[[ RECORDED INFORMATION, beginning ]]

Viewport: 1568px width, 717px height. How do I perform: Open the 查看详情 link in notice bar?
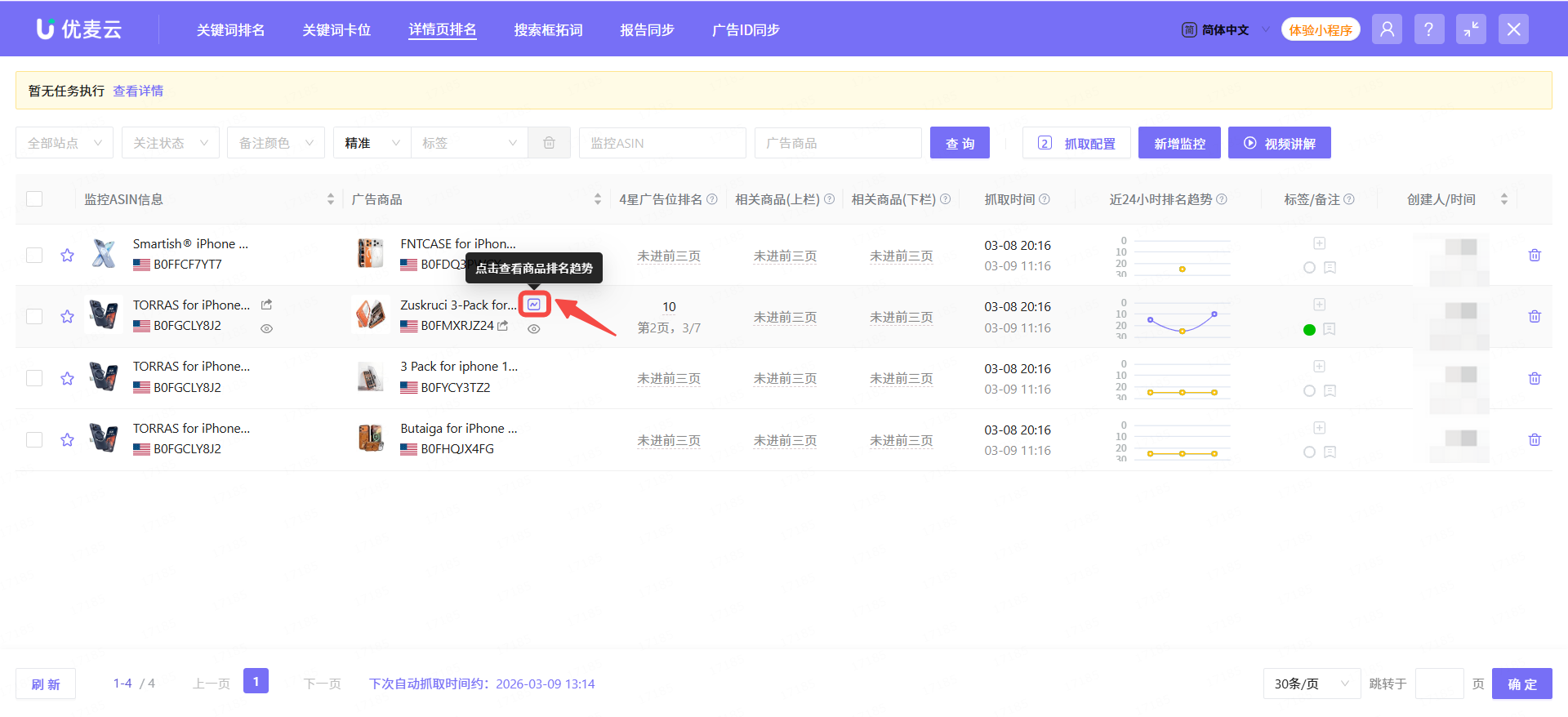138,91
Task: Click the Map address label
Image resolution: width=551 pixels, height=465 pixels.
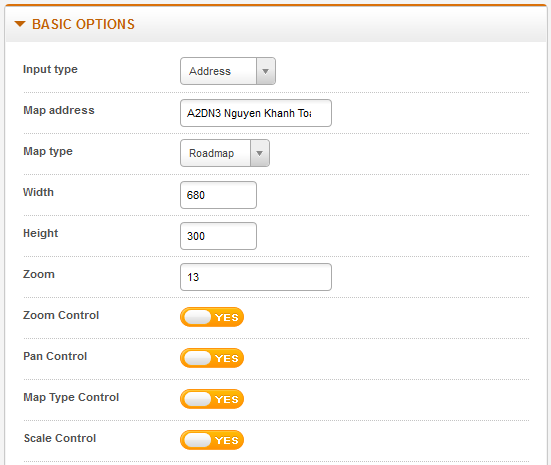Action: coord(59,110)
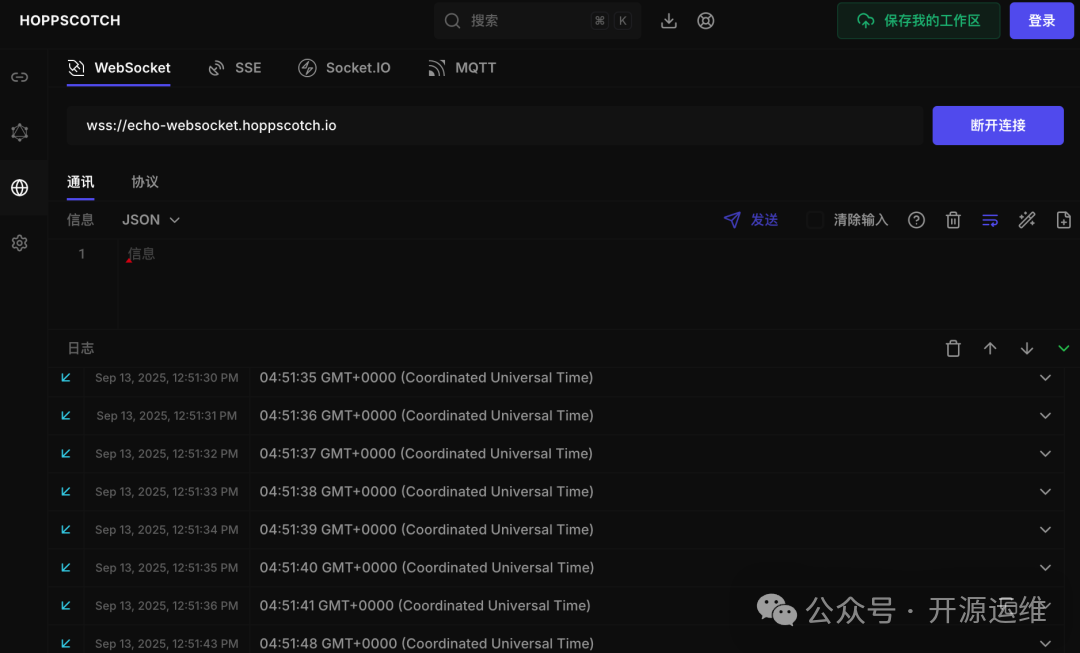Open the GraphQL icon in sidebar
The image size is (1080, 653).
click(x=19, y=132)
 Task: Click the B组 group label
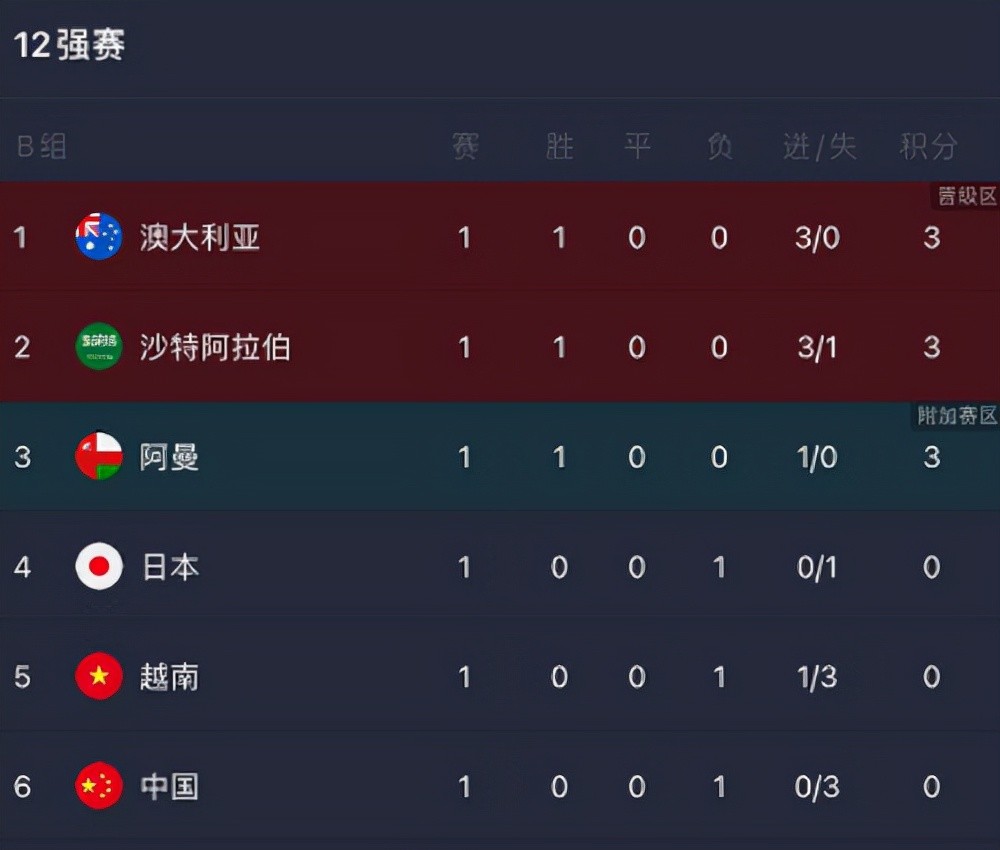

[[ RECORDED INFORMATION, end ]]

• **DIRECTIONS FOR THIS TASK**
Transcribe the entries above verbatim, excluding any image.

• **RESPONSE FOR THIS EXERCISE**
Viewport: 1568px width, 717px height. How do I perform: Open the 查看详情 link in notice bar?
138,91
Task: Click the Map address label
Image resolution: width=551 pixels, height=465 pixels.
Action: coord(59,110)
Open the GraphQL icon in sidebar
The image size is (1080, 653).
click(x=19, y=132)
 Task: Click the B组 group label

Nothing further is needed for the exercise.